§ **TAREFA PROPOSTA**:
Adicione 84 a cada coordenada das respostas e transcreva integralmente as linhas, desde o início até a linha que contém "pyautogui.click(x=301, y=89)", inclusive. Apresente somente essas linhas e omita as imagens.
==== REGISTROS FORNECIDOS ====
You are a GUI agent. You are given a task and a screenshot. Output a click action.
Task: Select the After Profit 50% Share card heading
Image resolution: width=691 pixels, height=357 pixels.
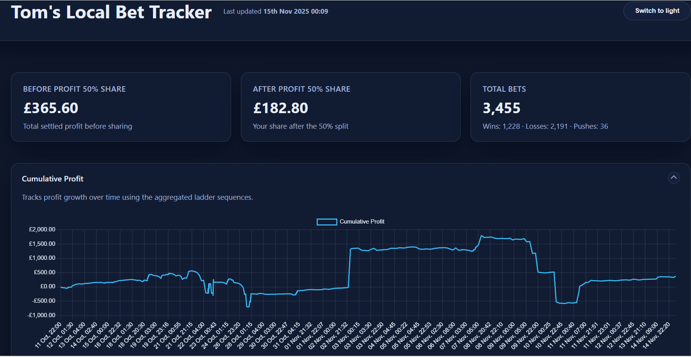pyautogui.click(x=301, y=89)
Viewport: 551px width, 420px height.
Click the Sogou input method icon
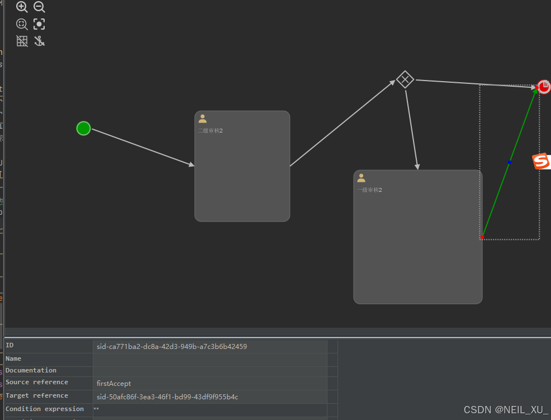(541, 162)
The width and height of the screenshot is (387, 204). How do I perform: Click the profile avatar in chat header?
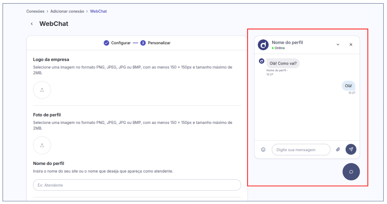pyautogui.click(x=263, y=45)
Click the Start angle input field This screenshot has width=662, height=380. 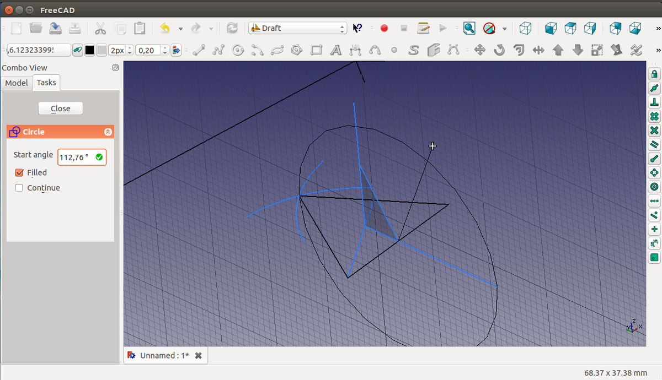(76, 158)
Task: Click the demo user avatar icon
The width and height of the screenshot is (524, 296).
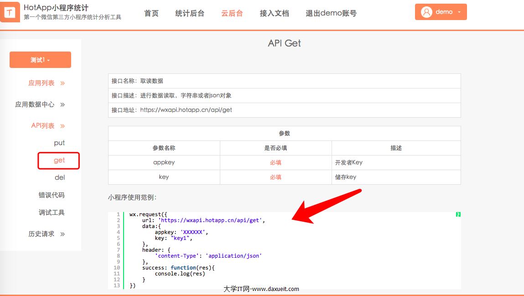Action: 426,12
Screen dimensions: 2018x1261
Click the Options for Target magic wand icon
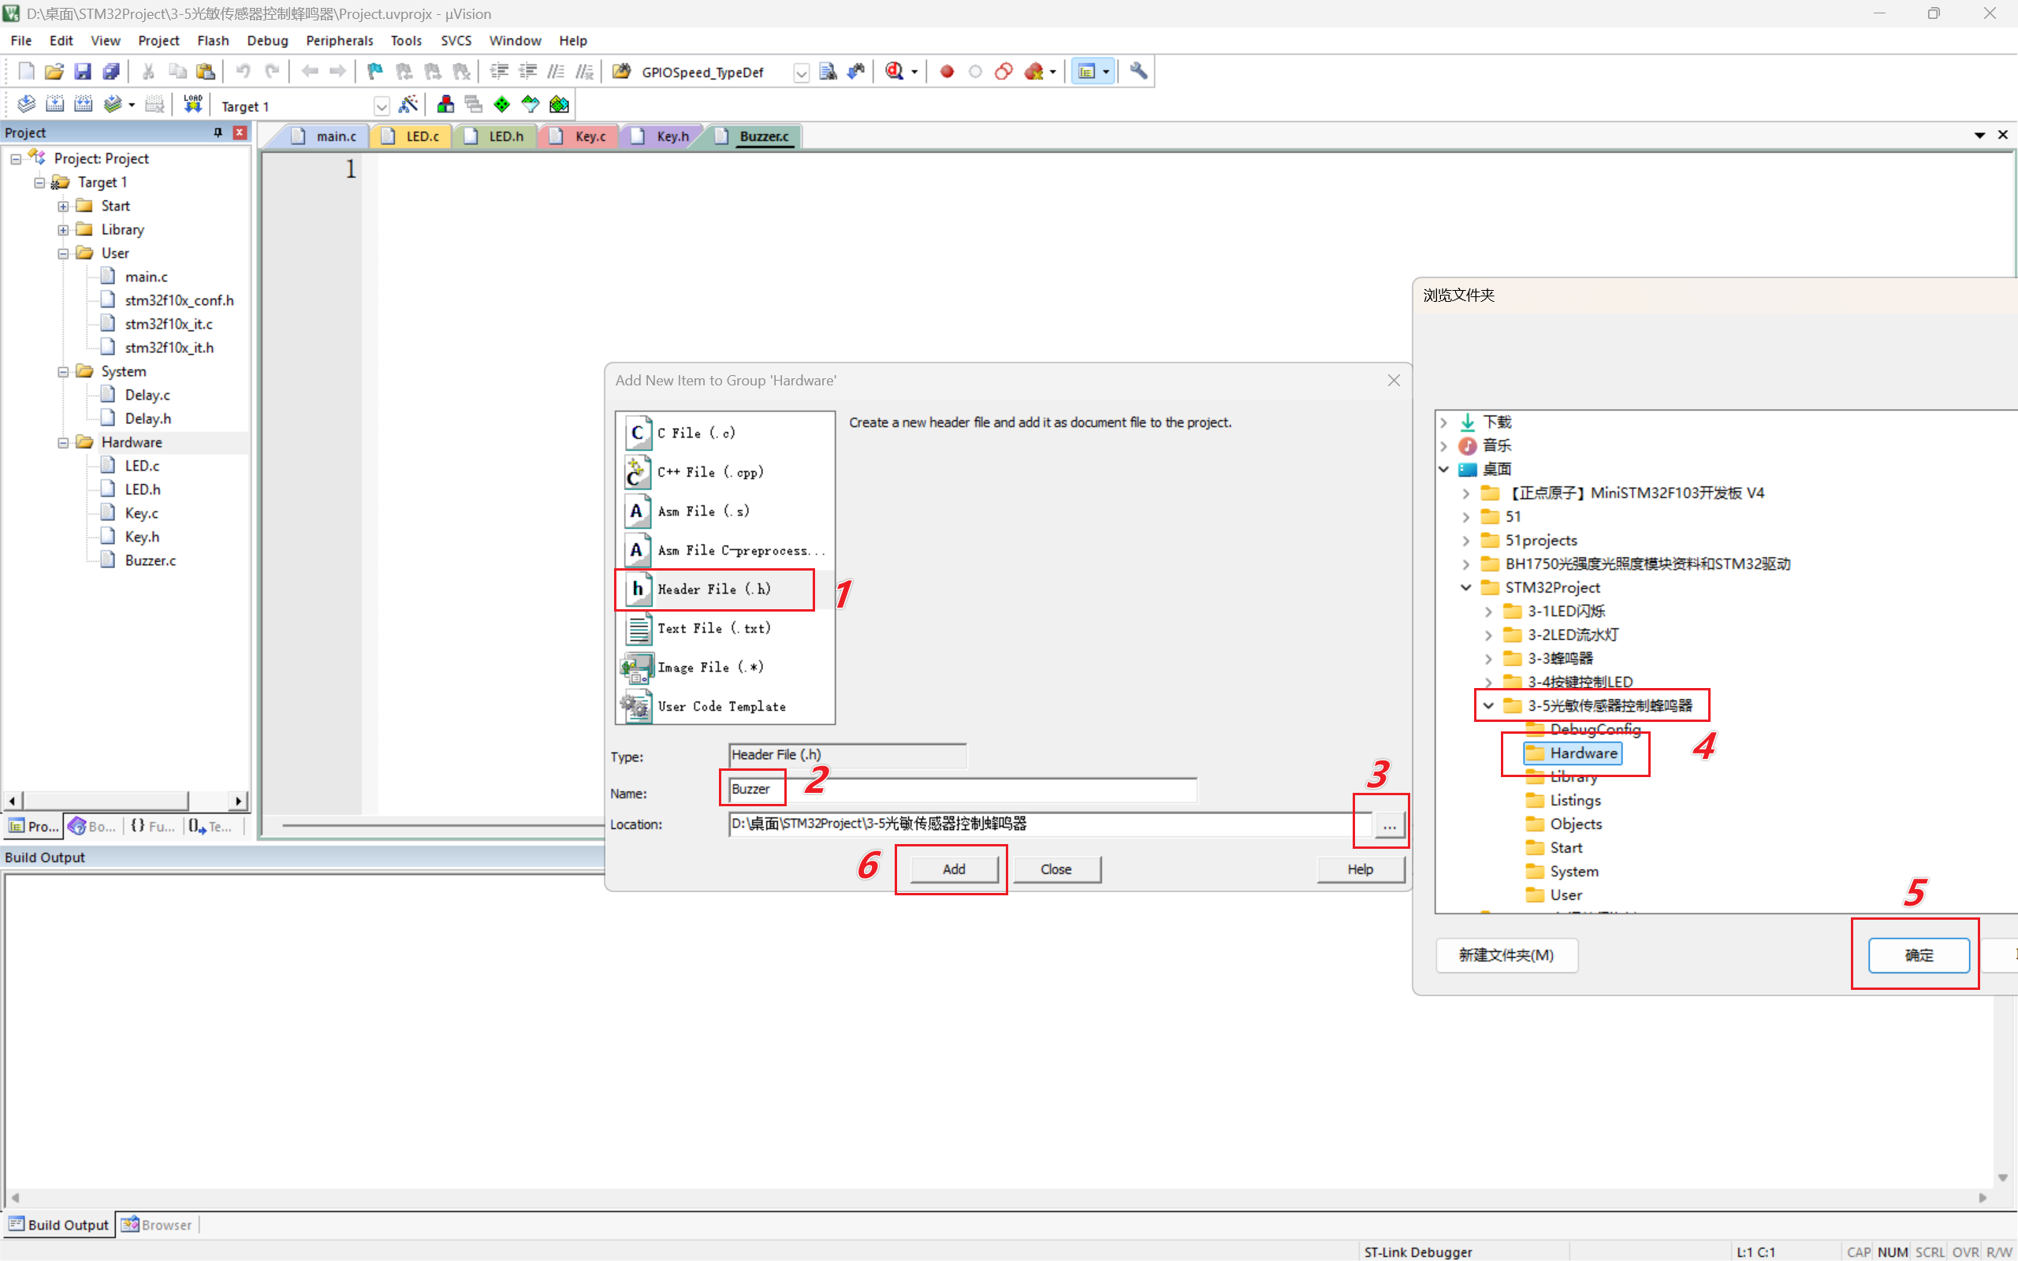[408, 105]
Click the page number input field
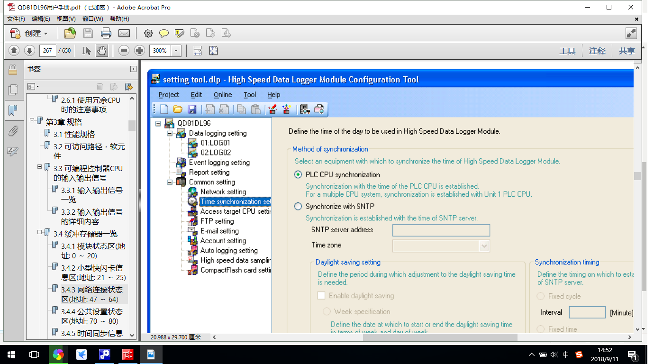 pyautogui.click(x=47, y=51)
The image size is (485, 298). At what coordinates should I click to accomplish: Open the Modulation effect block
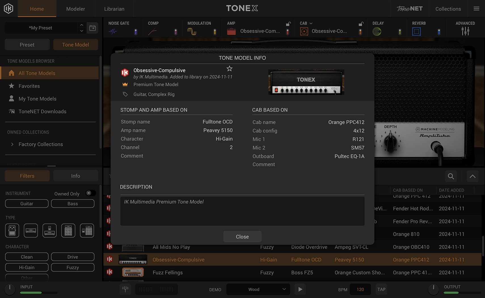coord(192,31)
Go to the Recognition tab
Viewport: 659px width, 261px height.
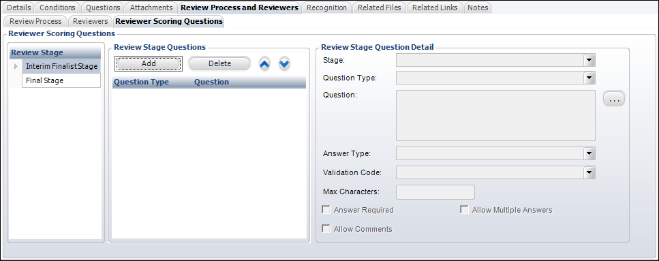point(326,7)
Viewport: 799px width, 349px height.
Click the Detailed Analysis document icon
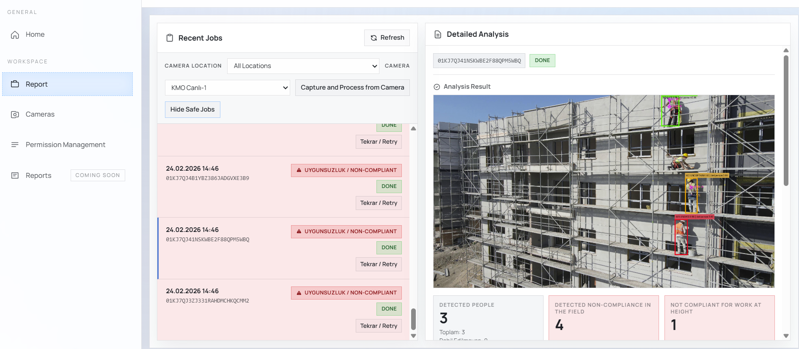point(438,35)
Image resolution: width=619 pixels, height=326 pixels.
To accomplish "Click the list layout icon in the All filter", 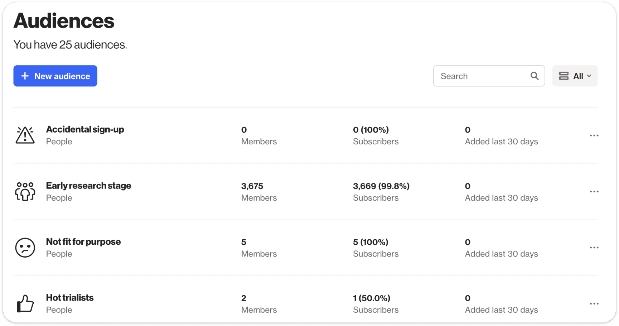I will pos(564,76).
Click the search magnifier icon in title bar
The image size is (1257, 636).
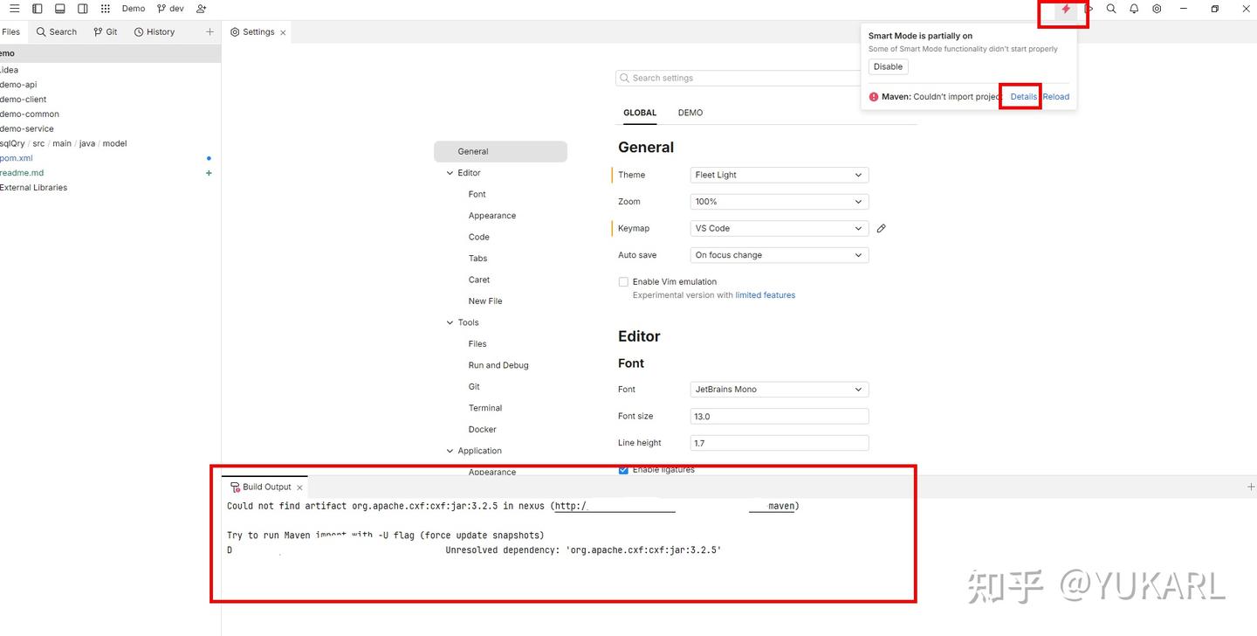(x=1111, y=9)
====
§ **RESPOSTA CORRETA**:
You are a GUI agent. You are given a task and a screenshot. Output a click action.
Task: Select the After Profit 50% Share card heading
Image resolution: width=691 pixels, height=357 pixels.
pyautogui.click(x=385, y=173)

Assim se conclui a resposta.